In the ever-evolving digital landscape, search engines play an increasingly crucial role in powering search functionalities across various platforms. Among the popular search engines, Meilisearch and Manticore Search stand out with their unique offerings.
However, choosing the right search engine for your project requires a thorough understanding of their performance, use cases, and limitations. This article aims to provide a comparison of Meilisearch and Manticore Search, focusing on their feature set and data ingestion and search performance in three real-world benchmarks: 10 million NGINX logs, Hacker News 1.1 million docs dataset, and Hacker News 116 million docs dataset all available at DB Benchmarks. All the performance test scripts, configurations and the data collections are publicly available and reproducible.

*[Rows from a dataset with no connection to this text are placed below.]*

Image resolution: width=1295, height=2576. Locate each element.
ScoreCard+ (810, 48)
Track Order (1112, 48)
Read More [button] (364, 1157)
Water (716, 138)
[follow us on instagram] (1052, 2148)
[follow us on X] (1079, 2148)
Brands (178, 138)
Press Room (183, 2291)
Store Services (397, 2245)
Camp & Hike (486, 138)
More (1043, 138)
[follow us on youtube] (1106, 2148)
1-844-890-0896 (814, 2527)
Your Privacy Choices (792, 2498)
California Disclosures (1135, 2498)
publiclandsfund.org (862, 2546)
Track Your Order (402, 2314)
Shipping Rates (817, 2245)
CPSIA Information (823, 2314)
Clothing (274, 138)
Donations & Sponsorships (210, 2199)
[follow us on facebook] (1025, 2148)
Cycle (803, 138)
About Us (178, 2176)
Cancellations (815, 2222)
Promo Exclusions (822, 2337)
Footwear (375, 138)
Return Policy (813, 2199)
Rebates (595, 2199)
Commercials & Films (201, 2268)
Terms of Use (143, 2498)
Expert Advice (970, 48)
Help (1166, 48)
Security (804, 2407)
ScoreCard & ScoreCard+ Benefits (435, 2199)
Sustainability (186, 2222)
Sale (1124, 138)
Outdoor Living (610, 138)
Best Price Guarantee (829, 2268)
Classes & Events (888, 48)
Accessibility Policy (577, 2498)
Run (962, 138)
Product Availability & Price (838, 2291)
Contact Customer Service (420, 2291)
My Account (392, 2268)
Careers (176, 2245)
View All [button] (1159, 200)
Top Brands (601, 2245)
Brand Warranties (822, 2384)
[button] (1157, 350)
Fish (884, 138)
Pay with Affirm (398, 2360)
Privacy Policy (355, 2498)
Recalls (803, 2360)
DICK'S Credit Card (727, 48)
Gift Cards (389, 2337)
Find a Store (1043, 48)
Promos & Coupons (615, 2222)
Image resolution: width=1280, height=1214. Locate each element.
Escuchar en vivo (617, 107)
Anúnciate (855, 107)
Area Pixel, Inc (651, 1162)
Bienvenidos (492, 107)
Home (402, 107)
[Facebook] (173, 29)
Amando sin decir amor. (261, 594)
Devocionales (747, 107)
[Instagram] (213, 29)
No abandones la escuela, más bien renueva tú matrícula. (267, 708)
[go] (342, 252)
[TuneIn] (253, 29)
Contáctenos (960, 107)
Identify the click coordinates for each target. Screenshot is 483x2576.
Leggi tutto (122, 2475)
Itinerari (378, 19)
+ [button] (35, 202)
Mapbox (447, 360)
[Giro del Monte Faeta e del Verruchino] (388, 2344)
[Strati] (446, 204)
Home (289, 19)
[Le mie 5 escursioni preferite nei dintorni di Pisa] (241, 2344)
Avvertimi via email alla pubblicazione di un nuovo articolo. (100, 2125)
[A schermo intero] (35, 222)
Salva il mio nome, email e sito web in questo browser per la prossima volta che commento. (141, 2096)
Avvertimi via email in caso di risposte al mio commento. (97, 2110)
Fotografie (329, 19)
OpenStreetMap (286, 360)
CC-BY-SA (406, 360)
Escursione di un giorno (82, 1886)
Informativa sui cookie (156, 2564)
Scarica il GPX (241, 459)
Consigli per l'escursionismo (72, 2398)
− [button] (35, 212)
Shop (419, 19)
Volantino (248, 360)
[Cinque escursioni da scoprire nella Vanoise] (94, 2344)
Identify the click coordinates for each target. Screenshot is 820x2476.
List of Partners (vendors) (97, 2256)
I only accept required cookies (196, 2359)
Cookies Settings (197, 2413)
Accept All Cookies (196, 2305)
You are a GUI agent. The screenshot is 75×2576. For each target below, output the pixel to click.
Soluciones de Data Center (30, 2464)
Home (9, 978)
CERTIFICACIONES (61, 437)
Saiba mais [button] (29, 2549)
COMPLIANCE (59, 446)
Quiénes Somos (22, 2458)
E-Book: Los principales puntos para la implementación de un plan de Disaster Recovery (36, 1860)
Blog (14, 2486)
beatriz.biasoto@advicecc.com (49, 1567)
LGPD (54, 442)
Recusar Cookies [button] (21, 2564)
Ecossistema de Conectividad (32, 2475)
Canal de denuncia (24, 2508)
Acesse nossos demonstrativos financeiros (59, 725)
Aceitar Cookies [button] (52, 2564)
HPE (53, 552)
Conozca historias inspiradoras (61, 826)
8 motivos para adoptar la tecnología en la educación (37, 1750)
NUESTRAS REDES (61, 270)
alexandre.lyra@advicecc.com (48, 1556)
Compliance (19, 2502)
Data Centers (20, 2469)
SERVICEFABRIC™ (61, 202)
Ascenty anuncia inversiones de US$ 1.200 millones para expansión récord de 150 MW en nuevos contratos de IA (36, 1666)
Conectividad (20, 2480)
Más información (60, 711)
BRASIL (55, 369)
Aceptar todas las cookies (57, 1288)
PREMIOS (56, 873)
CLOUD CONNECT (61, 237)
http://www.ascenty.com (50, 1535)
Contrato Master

Both Manticore and Meilisearch position themselves as full-text search engines. The key element in full-text search engines is how they rank documents during a search.
Choosing the right search ranking algorithm is crucial to ensure users can find the information they need with precision and recall. In the context of full-text search relevance, it is essential to understand how these algorithms work and how they contribute to providing accurate and meaningful search results.
Manticore Search is very flexible in controlling search ranking and exposes dozens of ranking factors; however, by default, it employs the classical BM25 algorithm and its derivatives. BM25 is a well-established information retrieval algorithm that calculates the relevance of documents based on term frequency and inverse document frequency.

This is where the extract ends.